A metáfora aqui não está apenas no texto. Está na
imagem – no corpo híbrido que une dois personagens em um só:
Bolsonaro é Hamlet
Mas essa fusão visual vai além da forma: ela
também carrega um comentário político. Ao incorporar Hamlet, personagem
conhecido pela hesitação, à figura de Bolsonaro, que publicamente hesitou
quanto ao uso de máscaras e outras medidas sanitárias, a charge ironiza e
critica esse comportamento, sugerindo que sua “dúvida” foi trágica, levando a
consequências mortais (representadas pela caveira que responde “Eu não usei!”).
Essa metáfora visual é híbrida porque:
·
O corpo de Bolsonaro é o de Hamlet:
vestimenta, postura, gesto teatral;
·
A referência ao personagem é inseparável da
figura política retratada;
·
A crítica depende dessa fusão visual, não sendo
apenas verbal ou contextual.

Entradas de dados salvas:
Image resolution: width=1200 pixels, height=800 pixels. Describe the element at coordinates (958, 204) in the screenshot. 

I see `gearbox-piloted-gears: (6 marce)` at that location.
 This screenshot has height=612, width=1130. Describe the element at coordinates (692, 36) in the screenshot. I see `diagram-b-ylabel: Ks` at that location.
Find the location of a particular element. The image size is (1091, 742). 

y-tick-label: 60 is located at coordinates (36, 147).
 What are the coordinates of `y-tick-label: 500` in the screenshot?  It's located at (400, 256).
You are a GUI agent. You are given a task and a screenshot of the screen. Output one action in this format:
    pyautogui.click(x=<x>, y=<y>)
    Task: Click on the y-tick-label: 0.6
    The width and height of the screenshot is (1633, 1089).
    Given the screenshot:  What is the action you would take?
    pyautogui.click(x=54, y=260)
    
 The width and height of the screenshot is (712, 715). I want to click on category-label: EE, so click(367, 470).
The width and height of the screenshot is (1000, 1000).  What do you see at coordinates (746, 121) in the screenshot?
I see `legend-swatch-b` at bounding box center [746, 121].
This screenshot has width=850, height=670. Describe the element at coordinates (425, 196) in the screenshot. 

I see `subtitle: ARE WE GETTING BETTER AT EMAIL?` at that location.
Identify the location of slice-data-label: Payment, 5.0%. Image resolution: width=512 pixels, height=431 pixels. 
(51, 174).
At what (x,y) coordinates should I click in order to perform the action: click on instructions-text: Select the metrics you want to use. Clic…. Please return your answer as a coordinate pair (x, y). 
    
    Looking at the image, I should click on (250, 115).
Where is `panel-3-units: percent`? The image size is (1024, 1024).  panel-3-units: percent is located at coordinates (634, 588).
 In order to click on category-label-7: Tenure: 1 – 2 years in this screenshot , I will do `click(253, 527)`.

■ **ENUNCIADO DA TAREFA**
Escreva a continuação do texto sobre a charge que funde Bolsonaro e Hamlet, começando logo após a última frase apresentada.

■ **RESPOSTA DA TAREFA**
Além disso, o efeito da metáfora é intensificado
pelo uso simultâneo de imagem e texto – o que poderia, inclusive, permitir uma
leitura verbo-pictórica complementar.
🍫💋 Quando o gloss engana (e seduz): uma metáfora
visual com gosto de chocolate
Disponível em: https://www.franbyfr.com.br/chocochilli-fran-by-franciny-ehlke-edicao-limitada-p142
O ChocoChilli, da linha Fran by Franciny Ehlke, é um gloss – mas tudo nele
grita “chocolate”: a embalagem lembra uma barra, a cor remete ao cacau, e até o
cheiro provoca sensações gustativas. O que vemos aqui é um exemplo claro de metáfora visual por símile, em que um
elemento (o gloss) é comparado a outro (o
chocolate) por meio da estética: cor, textura, embalagem e cheiro
constroem o jogo de sentidos.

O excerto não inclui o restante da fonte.